§ **What you should do**
From the line containing "Given: Open the Maybe link after Alt" through the last line of the entries below, transcribe each line exactly, excluding any picture.

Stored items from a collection
== Segment start ==
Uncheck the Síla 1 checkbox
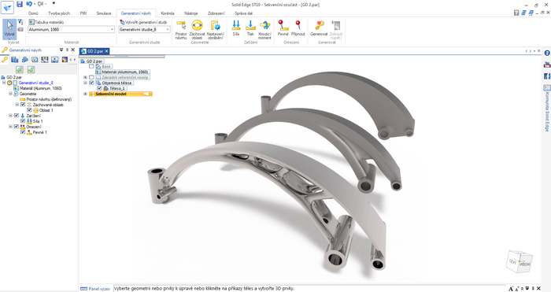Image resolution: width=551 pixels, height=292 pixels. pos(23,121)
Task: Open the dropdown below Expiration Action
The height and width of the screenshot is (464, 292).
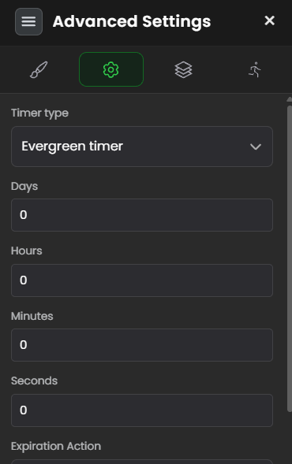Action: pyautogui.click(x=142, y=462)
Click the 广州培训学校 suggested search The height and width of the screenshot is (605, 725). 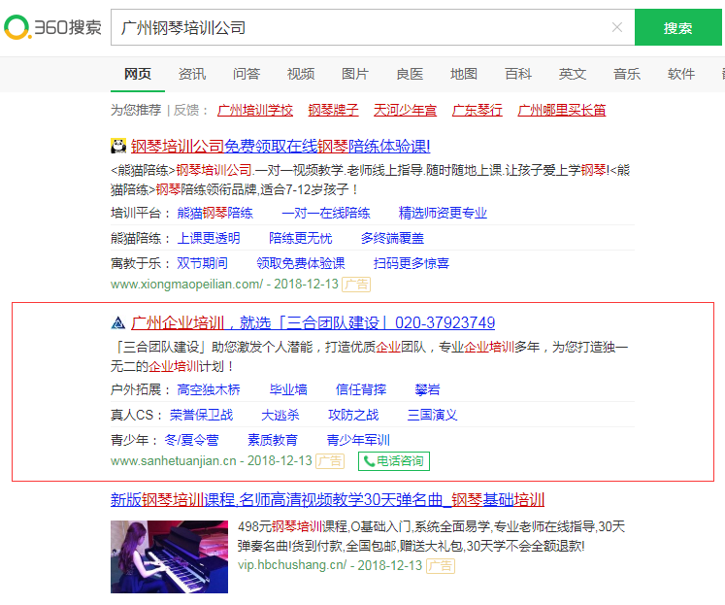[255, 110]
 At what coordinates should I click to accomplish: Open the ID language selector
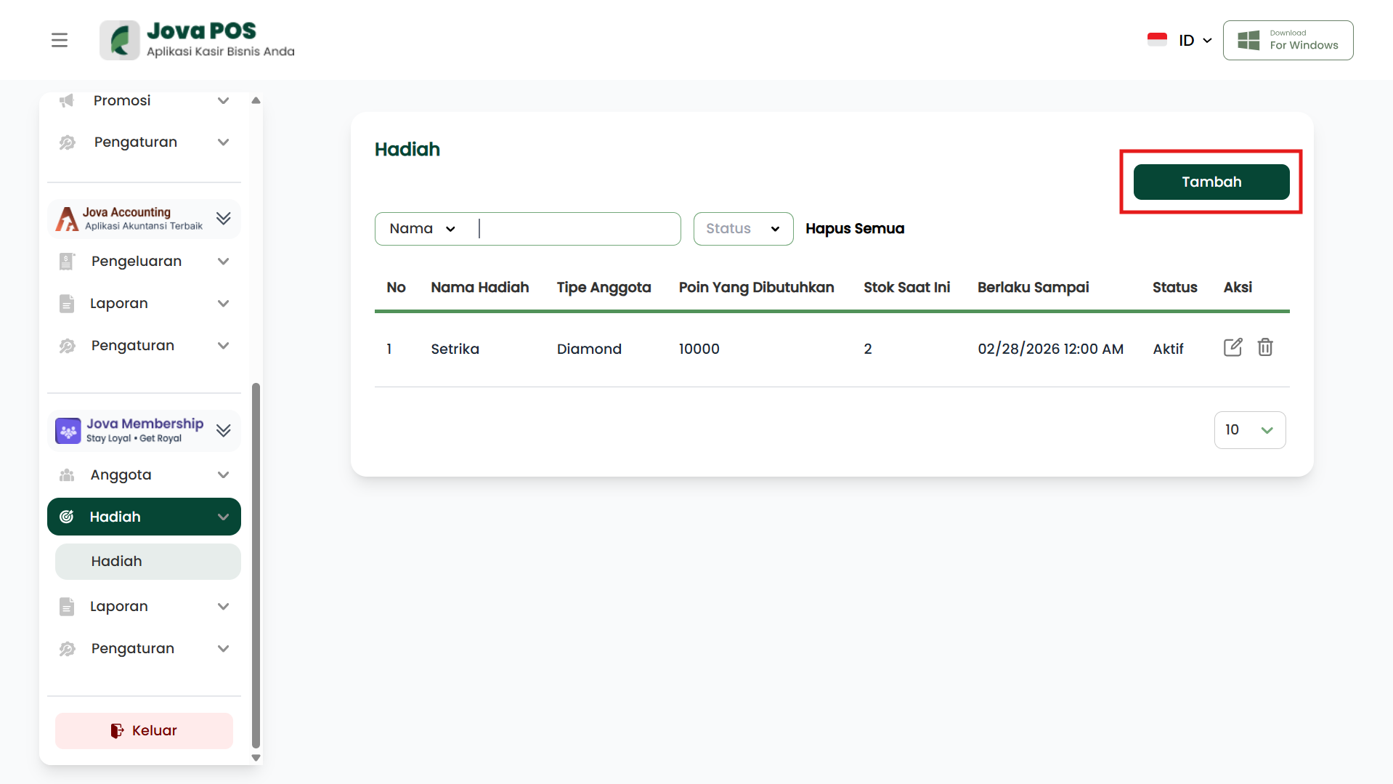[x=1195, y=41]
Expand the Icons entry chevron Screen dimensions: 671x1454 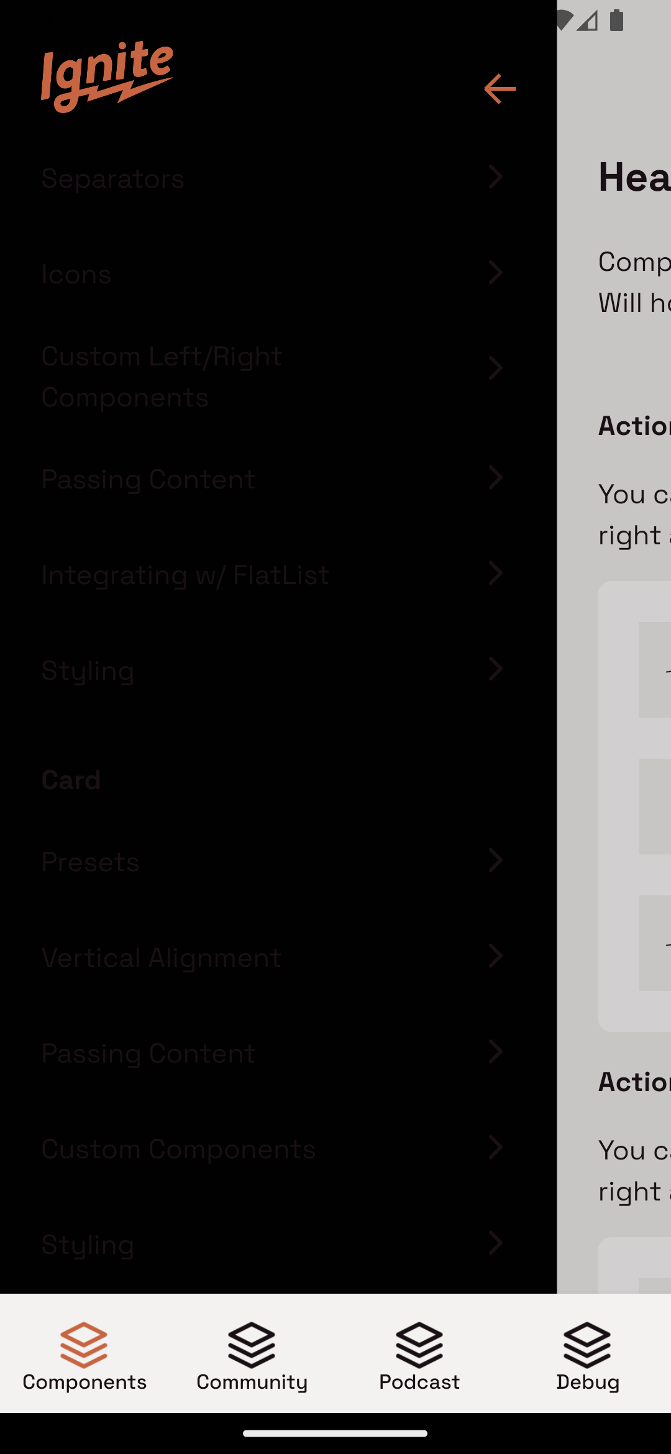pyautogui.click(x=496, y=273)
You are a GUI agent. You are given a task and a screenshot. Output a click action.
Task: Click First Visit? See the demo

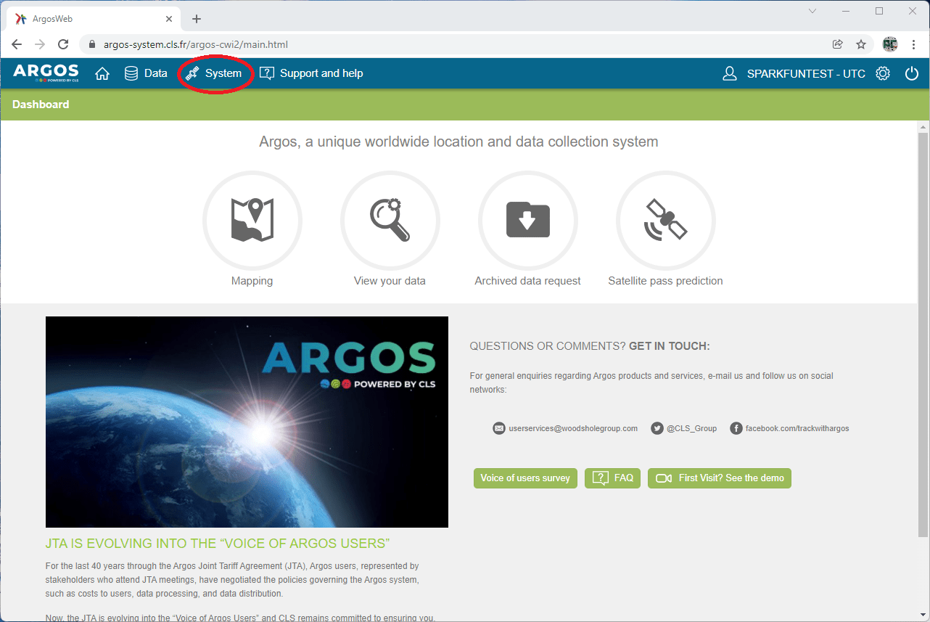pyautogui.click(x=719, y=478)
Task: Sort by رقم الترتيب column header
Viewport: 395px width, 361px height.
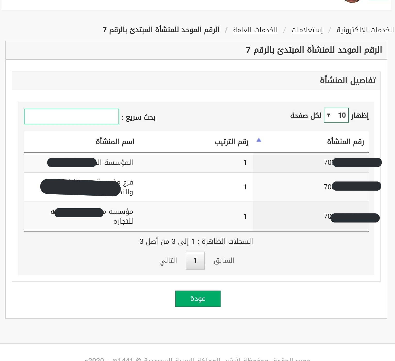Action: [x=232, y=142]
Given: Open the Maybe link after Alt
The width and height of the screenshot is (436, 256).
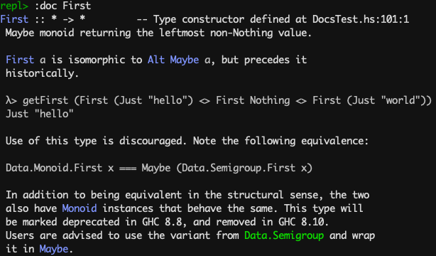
== Segment end ==
§ **Written answer**
Given: Open the Maybe link after Alt
The width and height of the screenshot is (436, 256).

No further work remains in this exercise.